**Required work**
1. Translate this sentence from the passage on Jurcak's wallpaper work into French: "This also evokes the wallpaper’s handprinted history."
2. Please pick up the passage on Jurcak's wallpaper work after its final sentence and continue it.

Seashells (pencil, Photoshop)
Vine Repeat (pen, Photoshop)


DWC’s custom work is an opportunity for Jurcak to merge his interests in technique and artistry. To recreate a discontinued wallpaper for a client, he says, I might take a piece of tracing paper onto it and, with a pen and light box, trace it onto a toothy paper and create something that has grain or just looks a little bit more traditional. I’ll then scan that and turn it into a repeat digitally. Now it has those aspects of a handmade thing.” This also evokes the wallpaper’s handprinted history. “A lot of wallpapers will have imperfections and differences, even though it’s a repeating piece of math. It’s nice to see those little imperfections,” he says.      


Even though the designs that he works on are not always entirely his concepts, Jurcak sees this as part of the process of developing as a designer. “Many of the wallpapers that I will create won't be consistent thematically or stylistically, because they’re answering other people’s desires. I’m still developing my voice as a wallpaper designer, but I would say that if any student is interested in becoming a wallpaper designer, create a distinct voice. For example, you are strictly creating Damask prints, you would get really good at that, and you would find your vein there.”

**Record extracts**
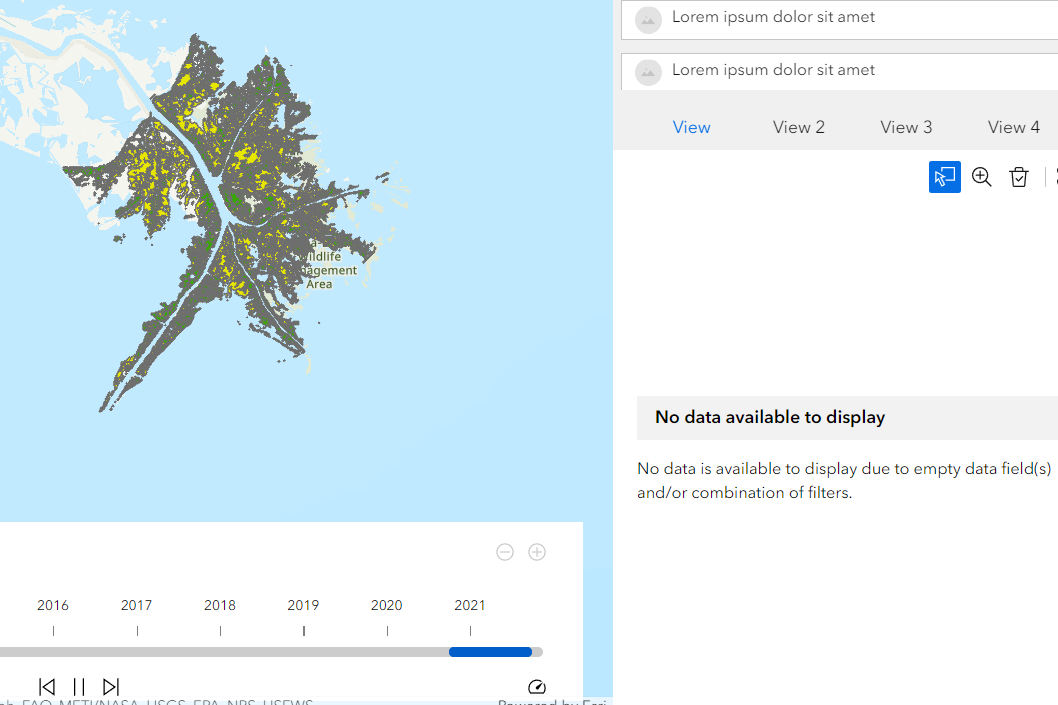This screenshot has height=705, width=1058.
Task: Zoom in the time slider range
Action: pos(537,551)
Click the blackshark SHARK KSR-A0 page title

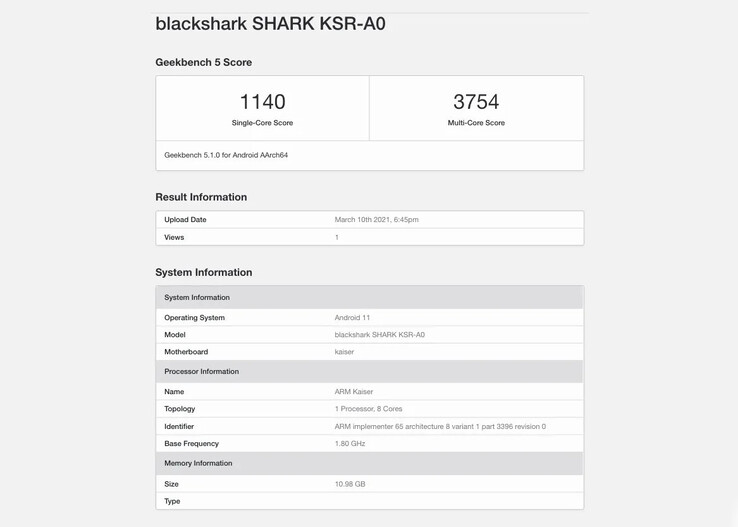(270, 24)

**Responses to the tasks**
1. Cela évoque aussi l'histoire de l'impression à la main du papier peint.

2.
Mom's Recipes (paint marker, Photoshop)


Reflecting on WSU

In many ways, DWC echoes the experience that Jurcak had at Wayne State University, where he enjoyed a strong sense of community and “friendly, approachable, passionate, and knowledgeable” faculty. Jurcak also feels that the technical aspects of his design education at WSU has helped him most in his job today. “A lot of what we do is very technical, like getting repeats to line up or getting multiple layers, screen prints to line up in. It’s very similar to fine arts,” he explains, emphasizing the benefit of his WSU education.


The technical aspect of printing involves a developed understanding of the print production setup, from measurements to color matching. “If you have a repeating pattern, for example, you need to know the factors of a 52-inch-wide material, or whatever roll of material you might be using, so that you’re able to have your repeat stack evenly within 52 inches,” he explains. Translating RGB on screen to CMYK in print, and ensuring that it matches the original designer's vision requires a methodical approach as well as skill with particular tools such as color spectrometers, which Jurcak describes as a digital scanning eye that provides a lab color breakdown of a paint chip. “It becomes an interesting blend of physics, light, color theory, digital science, mathematics. It really is all encompassing,” he says.


Graffiti Hearts Repeating Mural (spraypaint, newsprint, scanner, Photoshop)
Winter Cherry Blossom (acrylic on masonite, Photoshop)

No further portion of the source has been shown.